To be an Evangelist you only need three things: 1) full trust in God, in all of God and who He is and why He is, 2) an understanding of what He has done in your life and how faith plays a role in your life, 3) and a willingness to openly share it with others who don’t believe.
I didn’t put prayer on this list, but I think that prayer is part of your faith. Prayer is enacting your faith and putting it into the way you serve. You need to think through this list for yourself.
Do you have a realization of God? Is God in your life now, right now, and if not where is He? What does faith mean to you and why? When you enact your faith what does it mean?
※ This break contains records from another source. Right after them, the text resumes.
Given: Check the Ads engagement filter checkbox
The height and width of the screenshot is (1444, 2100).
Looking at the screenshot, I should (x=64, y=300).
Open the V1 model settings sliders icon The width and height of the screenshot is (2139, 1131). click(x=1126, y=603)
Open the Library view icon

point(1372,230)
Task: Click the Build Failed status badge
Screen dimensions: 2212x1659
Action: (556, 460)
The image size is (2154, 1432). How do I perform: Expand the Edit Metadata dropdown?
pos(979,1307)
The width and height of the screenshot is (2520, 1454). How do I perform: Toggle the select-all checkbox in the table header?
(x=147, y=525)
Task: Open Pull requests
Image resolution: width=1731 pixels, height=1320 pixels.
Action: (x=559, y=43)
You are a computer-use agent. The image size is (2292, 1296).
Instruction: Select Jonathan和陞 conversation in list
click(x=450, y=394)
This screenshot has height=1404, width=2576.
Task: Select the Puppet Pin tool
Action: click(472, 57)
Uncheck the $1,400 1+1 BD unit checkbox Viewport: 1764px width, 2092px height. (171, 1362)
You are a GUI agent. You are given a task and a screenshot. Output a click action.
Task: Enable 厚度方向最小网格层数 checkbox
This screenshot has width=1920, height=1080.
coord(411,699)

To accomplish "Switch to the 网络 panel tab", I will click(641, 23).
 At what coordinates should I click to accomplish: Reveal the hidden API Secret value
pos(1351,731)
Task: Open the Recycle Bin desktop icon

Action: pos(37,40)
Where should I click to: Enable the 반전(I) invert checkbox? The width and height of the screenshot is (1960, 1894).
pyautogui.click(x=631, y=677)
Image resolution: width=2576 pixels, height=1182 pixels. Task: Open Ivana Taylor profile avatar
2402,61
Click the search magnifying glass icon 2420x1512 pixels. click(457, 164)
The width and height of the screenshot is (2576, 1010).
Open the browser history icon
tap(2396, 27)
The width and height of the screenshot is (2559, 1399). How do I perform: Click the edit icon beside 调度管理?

Faith is not something simple, it is very complex and infiltrates everything we do. Let’s look at what God has done in the Bible, for Elisha and a pore wife of a member of the company of prophets:
1 Now the wife of a member of the company of prophets cried to Elisha, “Your servant my husband is dead, and you know that your servant feared the LORD, but a creditor has come to take my two children as slaves.” 2 Elisha said to her, “What shall I do for you? Tell me, what do you have in the house?” She answered, “Your servant has nothing in the house except a jar of oil.” 3 He said, “Go outside, borrow vessels from all your neighbors, empty vessels-and not just a few. 4 Then go in, shut the door behind you and your children, and start pouring into all these vessels; when each is full, set it aside.” 5 So she left him and shut the door behind her and her children; they kept bringing vessels to her, and she kept pouring. 6 When the vessels were full, she said to her son, “Bring me another vessel.” But he said to her, “There are no more.” Then the oil stopped flowing. 7 She came and told the man of God, and he said, “Go sell the oil and pay your debts, and you and your children can live on the rest.”
(2 Kings 4:1-7)
If you look back at my past, you can see that my stroke was put there intentionally, just like Elisha help the wife, this was God helping me through the prayers I was praying over the years of my life. I had the stroke to start me on a new path. As I was on this path, I failed to find my way. And I have to tell you that it was ugly. But the Lord let me look at the world around me and I found nothing, so when He gave me a crazy idea of being an Evangelist, I didn’t say No. Then, He formed me into what He needed.
So, yes, my stroke was intended for me and I hope I don’t have another. But, let’s look at what I got from this stroke. I love my family; they are everything to me. I have a full direction and an understanding of what God wants from me and I know how to fulfill it. No, it was not easy. It was through many frustrating moments that I fought, many tears, and many angry fits I struggled and prayed through, but He did help me and He didn’t stop me. Even though I was going in the wrong direction, he still helped me so that I could understand that this was the wrong way and then He helped me find the right way.
Several years later, from the start to where I am now, He has helped me fully. Truly, He cares, because I was “slow”, lost, confused, and simple-minded, and yet here I am, ready and able to help anyone who needs my help. Yes, the Lord cares for anyone, and especially for those who care for Him.
To finish, let me ask you this: What is Jesus’ commandment to us? And if we understand what that means, then why are we living without being Evangelicals?